Custody issues can be fraught with all sorts of unseen problems that are never easy to resolve.
The sort of co-operation, trust and compromise needed to sort them out amicably are often the very things whose absence in the adults contributed to the situation in the first place.
And then there are the youngsters who are subjected to both obvious and subtle pressures - not necessarily intentionally.
Shared custody or other visitation arrangements, such as a weekend with the non-custodial parent, can be fraught for them. If they like the security of routine and the comfort of their bedroom and home, the regular upheaval of the weekend away can be unsettling, even distressing.
Children can pick up the unspoken tension that might hang around a visitation weekend and hate it or even feel responsible for it.
They can feel like they're visitors rather than at home and are never quite sure what they can and cannot do, especially if there is a new person in their parent's life.
The short period of visits can mean that neither has any real chance to relax and get to know the other, while the custodial parent can inadvertently create wariness because of things they say, the way they put things, or a look when this other adult is mentioned.
Other children whose regular home it is may resent the intruder who disrupts their routines or seems to get special attention. Depending on their ages, children can be very quietly and sneakily unkind to someone they see as an outsider.
There are youngsters who just like to get on with what they like doing and have trouble handling intense attention from a parent trying too hard to be kind, to please or to make up for the situation.
If a child suddenly doesn't want to go to the other parent, it can be very easy to put some sort of sinister spin on it. And often they won't be able to express why. All they will tend to say is, "I don't want to" or "I don't like it there".

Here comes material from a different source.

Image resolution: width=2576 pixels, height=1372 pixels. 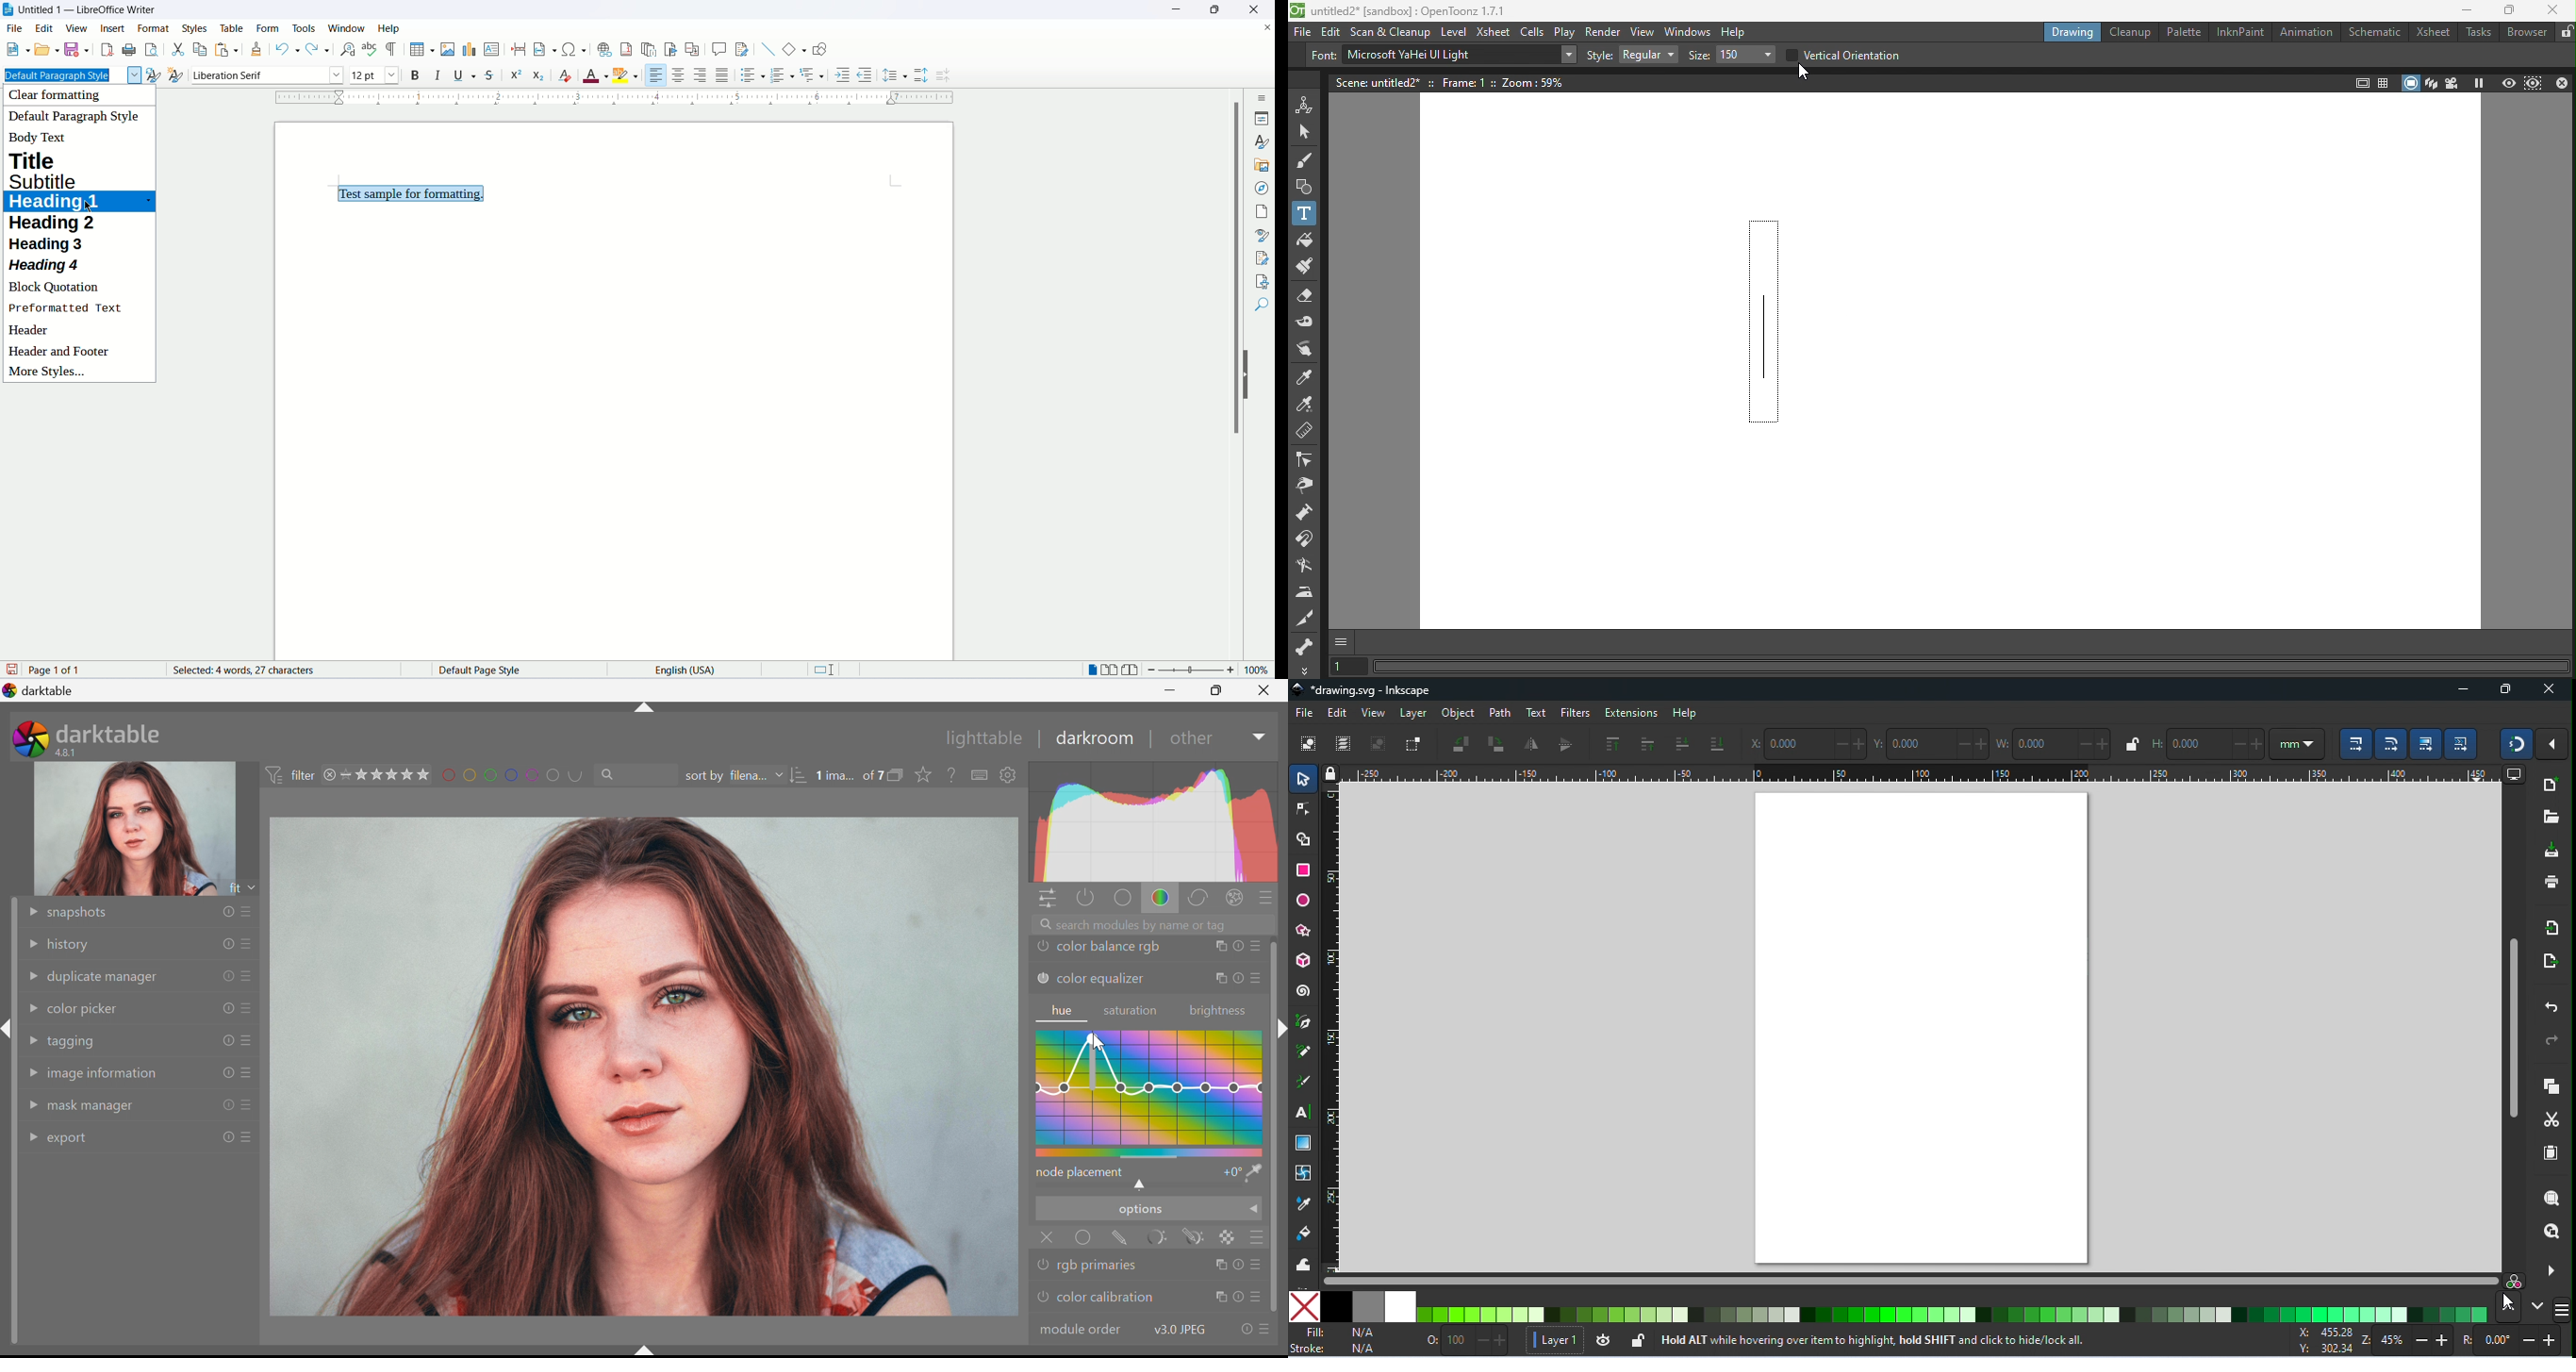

Without putting answers into mouths, ask if there's something in particular they don't like about the house. Check out about each of the other members of the household. Ask if it's about leaving you and leaving home. Check out feelings of sadness, anger and fear.
If you can't make any headway, and remember children will often tell you what they think you want to hear, then it's probably a good idea to involve someone you feel your child trusts and see if they can help them put a finger on the problem. It could well be a problem, big to the youngster, but simply resolved.